Most people who dismiss Bitcoin do so without first examining the system it was designed to compete with.
Fiat money, the kind issued by governments and managed by central banks, has no fixed supply. More can be created at any point, and in practice, more usually is. When supply increases without a corresponding rise in demand, purchasing power falls. That is inflation, and for many economists it is not an accident of the system. It is a structural feature of it.
Bitcoin was built as a direct response to that dynamic.
Its supply is capped at 21 million units. That limit is written into the code. No government, central bank, or corporation can change it. Roughly 1.32 million Bitcoin remain unmined, and an estimated three to four million are considered permanently lost. The available pool is shrinking, while demand is moving in the other direction.
That scarcity, combined with the ability to send value anywhere in the world almost instantly and at minimal cost, gives Bitcoin properties that gold has always possessed, plus the practicality that gold never could.

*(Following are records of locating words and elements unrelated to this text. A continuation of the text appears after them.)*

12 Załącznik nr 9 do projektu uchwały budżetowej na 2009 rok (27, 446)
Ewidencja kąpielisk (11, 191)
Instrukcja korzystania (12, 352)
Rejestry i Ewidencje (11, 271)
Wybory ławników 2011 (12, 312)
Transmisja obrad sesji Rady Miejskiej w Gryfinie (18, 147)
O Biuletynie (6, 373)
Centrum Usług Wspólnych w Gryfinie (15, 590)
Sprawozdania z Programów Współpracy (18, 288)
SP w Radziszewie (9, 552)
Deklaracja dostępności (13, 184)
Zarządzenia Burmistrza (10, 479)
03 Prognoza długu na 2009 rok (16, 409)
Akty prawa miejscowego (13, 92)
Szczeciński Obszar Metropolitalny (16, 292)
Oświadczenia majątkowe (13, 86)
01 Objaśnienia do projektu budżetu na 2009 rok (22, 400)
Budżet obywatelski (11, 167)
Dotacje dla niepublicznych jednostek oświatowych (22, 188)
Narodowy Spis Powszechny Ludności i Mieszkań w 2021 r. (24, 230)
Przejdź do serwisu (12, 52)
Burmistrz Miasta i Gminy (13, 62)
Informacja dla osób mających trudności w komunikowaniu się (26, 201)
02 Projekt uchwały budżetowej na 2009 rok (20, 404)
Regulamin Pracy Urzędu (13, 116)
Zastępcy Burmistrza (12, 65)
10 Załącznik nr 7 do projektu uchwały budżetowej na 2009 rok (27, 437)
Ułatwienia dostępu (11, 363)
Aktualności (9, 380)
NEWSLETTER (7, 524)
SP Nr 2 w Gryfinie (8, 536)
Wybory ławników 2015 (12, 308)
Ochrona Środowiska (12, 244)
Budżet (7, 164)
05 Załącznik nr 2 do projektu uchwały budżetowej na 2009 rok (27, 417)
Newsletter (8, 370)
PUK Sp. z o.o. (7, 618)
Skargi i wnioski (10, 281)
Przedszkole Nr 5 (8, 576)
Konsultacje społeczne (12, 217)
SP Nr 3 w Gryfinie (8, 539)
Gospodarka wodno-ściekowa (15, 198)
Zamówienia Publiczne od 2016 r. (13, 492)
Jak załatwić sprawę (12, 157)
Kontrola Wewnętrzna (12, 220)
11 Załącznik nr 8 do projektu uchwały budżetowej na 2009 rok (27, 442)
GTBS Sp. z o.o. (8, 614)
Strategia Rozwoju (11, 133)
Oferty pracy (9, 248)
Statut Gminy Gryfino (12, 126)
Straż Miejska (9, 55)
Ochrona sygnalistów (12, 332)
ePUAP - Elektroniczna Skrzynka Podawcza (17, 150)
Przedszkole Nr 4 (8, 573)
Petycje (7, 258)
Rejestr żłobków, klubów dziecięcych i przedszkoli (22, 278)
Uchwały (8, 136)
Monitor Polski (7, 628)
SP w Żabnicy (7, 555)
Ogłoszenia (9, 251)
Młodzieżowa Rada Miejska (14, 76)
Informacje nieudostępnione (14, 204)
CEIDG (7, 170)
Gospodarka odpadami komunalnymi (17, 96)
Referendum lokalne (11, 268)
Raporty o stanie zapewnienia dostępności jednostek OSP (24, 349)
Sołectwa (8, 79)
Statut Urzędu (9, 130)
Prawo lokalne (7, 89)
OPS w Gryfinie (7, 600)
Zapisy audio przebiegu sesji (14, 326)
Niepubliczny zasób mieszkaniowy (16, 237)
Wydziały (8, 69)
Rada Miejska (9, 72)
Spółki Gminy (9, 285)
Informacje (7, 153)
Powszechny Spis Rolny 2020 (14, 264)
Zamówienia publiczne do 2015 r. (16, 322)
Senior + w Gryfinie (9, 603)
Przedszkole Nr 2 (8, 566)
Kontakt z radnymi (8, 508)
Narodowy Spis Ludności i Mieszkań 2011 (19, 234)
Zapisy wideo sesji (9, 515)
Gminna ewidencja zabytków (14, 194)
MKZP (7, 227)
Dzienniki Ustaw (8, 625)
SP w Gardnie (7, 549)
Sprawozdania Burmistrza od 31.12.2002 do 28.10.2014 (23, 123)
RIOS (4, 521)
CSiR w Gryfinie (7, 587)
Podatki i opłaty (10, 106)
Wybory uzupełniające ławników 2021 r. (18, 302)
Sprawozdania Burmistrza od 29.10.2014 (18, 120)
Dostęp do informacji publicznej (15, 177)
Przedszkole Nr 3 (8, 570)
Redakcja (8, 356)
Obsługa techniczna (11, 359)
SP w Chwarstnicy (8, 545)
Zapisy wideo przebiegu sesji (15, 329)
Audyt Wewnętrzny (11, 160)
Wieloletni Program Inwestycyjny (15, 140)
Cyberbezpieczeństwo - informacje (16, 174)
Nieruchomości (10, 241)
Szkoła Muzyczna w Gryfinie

The adoption numbers are harder to dismiss
During 2025, the number of publicly listed companies holding Bitcoin grew 2.5 times to 194 firms. Around 60 per cent of the top 25 US banks are now developing or offering Bitcoin-related services. At least 23 nation-states hold Bitcoin in some form, with five new countries joining last year including Saudi Arabia and the Czech Republic. Merchant acceptance grew by 74 per cent.
This is not fringe behaviour. It is a fairly broad shift in how institutions and governments are beginning to treat Bitcoin as a legitimate financial asset.
So why does it have value?
Because it solves a real problem. In a world where the purchasing power of government-issued currency is structurally eroded over time, Bitcoin offers a fixed supply, no central point of control, and the ability to transfer value between any two people anywhere on earth without a bank in the middle.
Whether it belongs in your own financial picture is a separate question, and one worth taking seriously. Understanding why it has value at all seems like a reasonable place to start.
This article is for informational purposes only and does not constitute financial advice. The value of investments can go down as well as up.